- PROBLEM STATEMENT: An exact transcript of all the records is the expected answer.

- INFORMATION PROVIDED:
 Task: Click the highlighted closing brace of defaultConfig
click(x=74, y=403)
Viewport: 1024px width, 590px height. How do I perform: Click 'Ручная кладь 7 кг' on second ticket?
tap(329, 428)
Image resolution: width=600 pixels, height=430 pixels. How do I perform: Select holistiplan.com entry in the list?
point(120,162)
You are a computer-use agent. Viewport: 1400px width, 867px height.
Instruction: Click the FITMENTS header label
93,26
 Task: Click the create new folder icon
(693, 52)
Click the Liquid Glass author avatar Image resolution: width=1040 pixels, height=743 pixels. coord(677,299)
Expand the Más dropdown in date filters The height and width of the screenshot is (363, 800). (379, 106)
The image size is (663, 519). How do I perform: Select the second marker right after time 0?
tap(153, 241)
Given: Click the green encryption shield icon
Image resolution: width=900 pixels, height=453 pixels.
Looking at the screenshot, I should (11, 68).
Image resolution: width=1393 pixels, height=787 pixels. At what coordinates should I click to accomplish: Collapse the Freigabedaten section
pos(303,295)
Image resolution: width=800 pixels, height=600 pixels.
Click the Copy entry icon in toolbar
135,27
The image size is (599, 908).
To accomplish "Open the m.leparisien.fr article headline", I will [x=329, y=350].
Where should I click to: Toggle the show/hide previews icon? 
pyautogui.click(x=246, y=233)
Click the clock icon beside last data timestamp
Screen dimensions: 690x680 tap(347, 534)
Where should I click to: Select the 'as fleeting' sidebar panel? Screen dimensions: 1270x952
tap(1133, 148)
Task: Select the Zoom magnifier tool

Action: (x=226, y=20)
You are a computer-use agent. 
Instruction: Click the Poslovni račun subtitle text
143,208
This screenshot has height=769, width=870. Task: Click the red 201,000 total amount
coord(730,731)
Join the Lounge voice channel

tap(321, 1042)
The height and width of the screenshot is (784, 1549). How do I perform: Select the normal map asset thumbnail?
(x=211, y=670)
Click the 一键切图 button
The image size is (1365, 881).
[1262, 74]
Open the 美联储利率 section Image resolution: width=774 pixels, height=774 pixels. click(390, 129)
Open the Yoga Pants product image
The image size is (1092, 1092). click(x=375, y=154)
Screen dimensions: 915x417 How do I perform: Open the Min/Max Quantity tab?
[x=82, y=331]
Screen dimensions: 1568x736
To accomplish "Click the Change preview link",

- TASK RESPONSE:
 Task: Click the highlighted closing brace of defaultConfig
click(x=74, y=403)
Viewport: 1024px width, 590px height. How do I perform: Click 'Ручная кладь 7 кг' on second ticket?
tap(329, 428)
Image resolution: width=600 pixels, height=430 pixels. How do I perform: Select holistiplan.com entry in the list?
point(120,162)
You are a computer-use agent. Viewport: 1400px width, 867px height.
Instruction: Click the FITMENTS header label
93,26
 Task: Click the create new folder icon
(693, 52)
Click the Liquid Glass author avatar Image resolution: width=1040 pixels, height=743 pixels. coord(677,299)
Expand the Más dropdown in date filters The height and width of the screenshot is (363, 800). (379, 106)
The image size is (663, 519). How do I perform: Select the second marker right after time 0?
tap(153, 241)
Given: Click the green encryption shield icon
Image resolution: width=900 pixels, height=453 pixels.
Looking at the screenshot, I should (11, 68).
Image resolution: width=1393 pixels, height=787 pixels. At what coordinates should I click to accomplish: Collapse the Freigabedaten section
pos(303,295)
Image resolution: width=800 pixels, height=600 pixels.
Click the Copy entry icon in toolbar
135,27
The image size is (599, 908).
To accomplish "Open the m.leparisien.fr article headline", I will [x=329, y=350].
Where should I click to: Toggle the show/hide previews icon? 
pyautogui.click(x=246, y=233)
Click the clock icon beside last data timestamp
Screen dimensions: 690x680 tap(347, 534)
Where should I click to: Select the 'as fleeting' sidebar panel? Screen dimensions: 1270x952
tap(1133, 148)
Task: Select the Zoom magnifier tool

Action: (x=226, y=20)
You are a computer-use agent. 
Instruction: Click the Poslovni račun subtitle text
143,208
This screenshot has height=769, width=870. Task: Click the red 201,000 total amount
coord(730,731)
Join the Lounge voice channel

tap(321, 1042)
The height and width of the screenshot is (784, 1549). How do I perform: Select the normal map asset thumbnail?
(x=211, y=670)
Click the 一键切图 button
The image size is (1365, 881).
[1262, 74]
Open the 美联储利率 section Image resolution: width=774 pixels, height=774 pixels. click(390, 129)
Open the Yoga Pants product image
The image size is (1092, 1092). click(x=375, y=154)
Screen dimensions: 915x417 How do I perform: Open the Min/Max Quantity tab?
[x=82, y=331]
Screen dimensions: 1568x736
To accomplish "Click the Change preview link",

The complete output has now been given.